#### [TASK PROMPT]
Using the outcome measures excerpt, explain in one to three sentences why the trial compares conversion to surgery between the two groups.

Primary outcome measures
Conversion to surgery
Conversion to surgery is based on the surgeon's recommendation regarding whether or not the participant should have surgery. This decision will be made during a face-to-face appointment (as per standard practice) with the participant and an orthopaedic surgeon (either a Registrar or Consultant) at 6 months following randomisation, or earlier if rapid deterioration is identified. During this appointment, the surgeon will complete a form, which asks whether or not they would recommend surgery for that patient given their presentation and symptom severity at the appointment. Those identified as requiring surgery will be booked for carpal tunnel release as per standard practice at participating public hospitals. Those deemed to not require surgery will be discharged back into the care of their general medical practitioner. The percentage of participants requiring a carpal tunnel release in both groups will be compared. We will also seek participants' perspective whether they wish to proceed to surgery prior to their appointment with the surgeons. Comparison of conversion to surgery has been used in previous clinical trials to determine the success of non-surgical management.34
Participant Global Rating of Change
Participants will be asked to rate the change in their symptoms since starting the study on the global rating of change scale.35 This scale measures perceived improvement on a 15-point Likert scale ranging from a very great deal worse to a very great deal better.36 This questionnaire has previously been shown to have good reliability and validity in patients with musculoskeletal disorders.37 As previously described, a score of ≥5 points (at least a ‘good deal better’) on this scale will be classified as ‘improved’.38 39
Secondary outcome measures
Boston CTS Questionnaire
The Boston CTS Questionnaire is a two component, self-administered questionnaire. This questionnaire is CTS diagnosis specific, reliable, valid and responsive to change.40 41 Both subscales result in a score between 1 (least severe) and 5 (most severe).

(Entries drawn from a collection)
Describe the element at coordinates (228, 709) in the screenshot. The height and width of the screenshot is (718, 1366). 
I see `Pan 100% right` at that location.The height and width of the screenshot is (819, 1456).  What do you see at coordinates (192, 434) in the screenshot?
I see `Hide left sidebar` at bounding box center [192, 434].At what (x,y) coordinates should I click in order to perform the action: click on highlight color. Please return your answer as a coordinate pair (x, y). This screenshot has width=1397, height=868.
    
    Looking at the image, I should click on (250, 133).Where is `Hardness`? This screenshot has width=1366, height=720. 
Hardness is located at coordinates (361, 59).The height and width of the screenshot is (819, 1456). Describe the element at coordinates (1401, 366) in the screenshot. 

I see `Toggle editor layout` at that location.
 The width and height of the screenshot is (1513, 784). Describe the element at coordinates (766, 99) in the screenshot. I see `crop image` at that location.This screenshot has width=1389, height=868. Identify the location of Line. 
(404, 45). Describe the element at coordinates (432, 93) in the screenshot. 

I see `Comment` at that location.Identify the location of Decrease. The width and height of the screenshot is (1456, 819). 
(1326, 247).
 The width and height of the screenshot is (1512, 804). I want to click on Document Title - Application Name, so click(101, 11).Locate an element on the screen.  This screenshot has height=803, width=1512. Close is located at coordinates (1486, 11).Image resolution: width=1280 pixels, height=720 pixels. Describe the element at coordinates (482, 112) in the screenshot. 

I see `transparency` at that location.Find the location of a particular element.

#### [WRITTEN ANSWER]
The trial compares the percentage of participants in each group who need a carpal tunnel release. The excerpt says this comparison has been used in previous clinical trials to determine the success of non-surgical management.